„Stellt euch vor, jeder würde den #Strom selbst produzieren, den er verbraucht – einschließlich Mobilität und Wärme. Bürger ohne eigene Dachflächen würden sich zu #Energiegenossenschaften zusammenschließen.

80 Millionen Bürger, 40 Millionen Haushalte – und jeder ist Stromproduzent für sich und andere.

Das wäre doch ein Chaos. Katherinas Freunde würden nichts mehr verdienen. Die Stromsteuer würde kaum noch Einnahmen bringen. Keiner der vier großen Konzerne könnte Politik und Markt diktieren. Das wäre Anarchie.
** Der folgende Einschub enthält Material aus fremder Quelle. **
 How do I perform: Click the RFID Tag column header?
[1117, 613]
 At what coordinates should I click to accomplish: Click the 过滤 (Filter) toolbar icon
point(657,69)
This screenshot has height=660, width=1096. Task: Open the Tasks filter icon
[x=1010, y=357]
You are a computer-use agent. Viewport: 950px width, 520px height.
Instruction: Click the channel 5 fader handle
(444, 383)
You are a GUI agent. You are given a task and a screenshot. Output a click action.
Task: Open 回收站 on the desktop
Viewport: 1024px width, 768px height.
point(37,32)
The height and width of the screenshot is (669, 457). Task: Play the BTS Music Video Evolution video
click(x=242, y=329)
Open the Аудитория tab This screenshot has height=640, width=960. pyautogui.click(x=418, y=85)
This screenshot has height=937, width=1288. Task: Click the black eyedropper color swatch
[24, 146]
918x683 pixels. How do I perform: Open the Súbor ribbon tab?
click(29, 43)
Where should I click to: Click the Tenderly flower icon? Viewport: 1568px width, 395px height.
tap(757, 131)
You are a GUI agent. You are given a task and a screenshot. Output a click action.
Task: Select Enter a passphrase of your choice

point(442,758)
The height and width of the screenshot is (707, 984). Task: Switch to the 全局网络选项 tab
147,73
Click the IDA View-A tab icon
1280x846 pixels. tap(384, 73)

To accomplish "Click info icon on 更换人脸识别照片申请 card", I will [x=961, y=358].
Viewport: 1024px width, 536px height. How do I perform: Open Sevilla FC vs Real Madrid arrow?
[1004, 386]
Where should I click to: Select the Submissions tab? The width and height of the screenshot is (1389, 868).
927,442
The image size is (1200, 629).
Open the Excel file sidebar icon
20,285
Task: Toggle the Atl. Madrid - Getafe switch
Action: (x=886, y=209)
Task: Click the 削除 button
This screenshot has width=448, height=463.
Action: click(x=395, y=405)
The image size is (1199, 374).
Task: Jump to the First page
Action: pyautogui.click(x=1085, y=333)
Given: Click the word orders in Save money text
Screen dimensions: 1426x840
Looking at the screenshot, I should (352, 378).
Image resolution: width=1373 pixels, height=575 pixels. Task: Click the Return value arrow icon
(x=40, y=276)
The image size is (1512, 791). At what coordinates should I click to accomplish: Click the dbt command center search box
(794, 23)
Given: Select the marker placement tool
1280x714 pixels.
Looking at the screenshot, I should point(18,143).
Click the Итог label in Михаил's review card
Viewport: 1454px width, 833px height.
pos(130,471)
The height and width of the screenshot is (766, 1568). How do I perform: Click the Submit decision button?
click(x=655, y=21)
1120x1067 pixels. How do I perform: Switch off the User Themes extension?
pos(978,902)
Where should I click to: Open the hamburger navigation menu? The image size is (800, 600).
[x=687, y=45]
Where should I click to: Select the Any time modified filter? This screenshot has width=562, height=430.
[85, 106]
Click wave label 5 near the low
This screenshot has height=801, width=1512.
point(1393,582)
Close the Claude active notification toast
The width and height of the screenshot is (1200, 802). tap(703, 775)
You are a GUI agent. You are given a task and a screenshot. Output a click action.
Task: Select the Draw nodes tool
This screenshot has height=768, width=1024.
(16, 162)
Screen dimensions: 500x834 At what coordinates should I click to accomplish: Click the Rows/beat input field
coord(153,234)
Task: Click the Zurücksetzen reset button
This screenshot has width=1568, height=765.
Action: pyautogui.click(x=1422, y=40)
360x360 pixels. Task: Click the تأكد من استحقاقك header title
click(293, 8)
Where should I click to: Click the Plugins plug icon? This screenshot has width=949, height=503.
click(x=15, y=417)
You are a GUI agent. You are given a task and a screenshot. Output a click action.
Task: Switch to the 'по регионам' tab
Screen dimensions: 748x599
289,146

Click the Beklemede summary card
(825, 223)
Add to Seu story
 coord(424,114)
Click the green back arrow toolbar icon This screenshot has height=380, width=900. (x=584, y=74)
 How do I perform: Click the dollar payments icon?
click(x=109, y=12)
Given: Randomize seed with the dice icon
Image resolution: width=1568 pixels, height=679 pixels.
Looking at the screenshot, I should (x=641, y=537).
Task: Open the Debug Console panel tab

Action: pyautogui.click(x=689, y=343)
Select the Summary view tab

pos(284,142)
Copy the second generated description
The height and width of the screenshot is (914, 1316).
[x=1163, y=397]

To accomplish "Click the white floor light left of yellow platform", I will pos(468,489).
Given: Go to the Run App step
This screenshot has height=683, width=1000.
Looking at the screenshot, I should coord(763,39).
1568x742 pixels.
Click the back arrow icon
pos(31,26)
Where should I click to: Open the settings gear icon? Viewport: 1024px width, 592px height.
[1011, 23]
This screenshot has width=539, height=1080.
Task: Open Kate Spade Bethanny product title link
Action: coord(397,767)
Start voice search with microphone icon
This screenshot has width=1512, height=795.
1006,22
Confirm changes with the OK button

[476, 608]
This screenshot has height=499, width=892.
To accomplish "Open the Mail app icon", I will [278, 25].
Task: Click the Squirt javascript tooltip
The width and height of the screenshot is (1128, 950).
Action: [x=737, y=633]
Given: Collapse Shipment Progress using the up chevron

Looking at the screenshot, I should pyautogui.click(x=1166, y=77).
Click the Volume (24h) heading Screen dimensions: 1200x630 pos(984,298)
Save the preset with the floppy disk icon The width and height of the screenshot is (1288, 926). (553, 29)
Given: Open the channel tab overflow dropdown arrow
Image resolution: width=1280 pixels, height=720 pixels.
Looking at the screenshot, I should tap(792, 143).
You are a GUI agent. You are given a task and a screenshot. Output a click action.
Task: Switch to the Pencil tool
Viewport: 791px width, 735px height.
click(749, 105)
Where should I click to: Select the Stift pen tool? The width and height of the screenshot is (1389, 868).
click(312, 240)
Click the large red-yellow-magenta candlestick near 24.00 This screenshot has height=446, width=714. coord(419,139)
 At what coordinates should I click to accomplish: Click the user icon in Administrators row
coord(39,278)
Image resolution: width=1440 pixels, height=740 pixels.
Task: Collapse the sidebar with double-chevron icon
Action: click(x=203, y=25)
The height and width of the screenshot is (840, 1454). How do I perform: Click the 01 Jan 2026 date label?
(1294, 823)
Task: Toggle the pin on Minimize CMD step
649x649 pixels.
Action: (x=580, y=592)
Anarchie ist nichts Schlimmes – sie kann bedeuten, dass etwas funktioniert, ohne dass jemand von oben Regeln vorgibt.

Schlimm ist Anarchie nur für machtgierige Menschen, die sich selbst bereichern wollen. Die meisten sitzen dann in konservativen und rechtsextremen Parteien und nennen Neoliberalismus „Freiheit“ – eine Freiheit für wenige statt für alle.“

Leserkommentar von Stefan Schmidt-Bilkenroth

@dufthummel lustigerweise trifft die Kernaussage auch auf - von technologieoffenen Parteien immer wieder als Allheilmittel gepriesene - SMR zu (Small Modular Reactor).

Einzig die Abhängigkeit vom „Brennstofflieferanten“ bliebe bestehen, der wäre dann aber kein Fossil(er) mehr.

¯\_(ツ)_/¯

@pantaRhei Nein, denn auch der SMR , sofern es ihn irgendwann geben sollte, erzeugt Atommüll, für den es immer noch keine Lösung gibt.

@dufthummel der radioaktive Abfall ist noch ein schlagendes Argument gegen SMR, stimmt.

Aber war die Kernaussage nicht, daß dezentrale, selbstorganisierte Energieversorgung die bestehende Marktmacht der großen Anbieter brechen kann, und dadurch den Verbrauchern mehr Freiheit (und Verantwortung) gibt?

Das wäre ja unabhängig von der „Erzeugungseinheit“ - und würde auch auf Reaktorle zutreffen, die gerade auch wegen des kleinskaligen, „lokalen“ Charakters ins Spiel gebracht werden.

D.h. SMR wären unter diesem Aspekt den - so manchem SMR-Befürworter zutiefst verhassten - Erneuerbaren gleichgestellt.
(Das nennt sich dann wohl Ironie.)
¯\_(ツ)_/¯

@pantaRhei laut Wikipedia: "Der Begriff Small Modular Reactor bezeichnet nach heute gängiger Verwendung Kernreaktoren mit einer elektrischen Leistung von in der Regel bis zu 300 Megawatt (MWe)."
Das sind keine kleinen Anlagen, die eine kleine Energiegenossenschaft bauen und betreiben könnte. Die habe nämlich die selben Nachteile wie große AKWs: Bewachung, Überwachung und Betrieb, Entsorgung.
Nein, auch SMRs sind keine Alternative!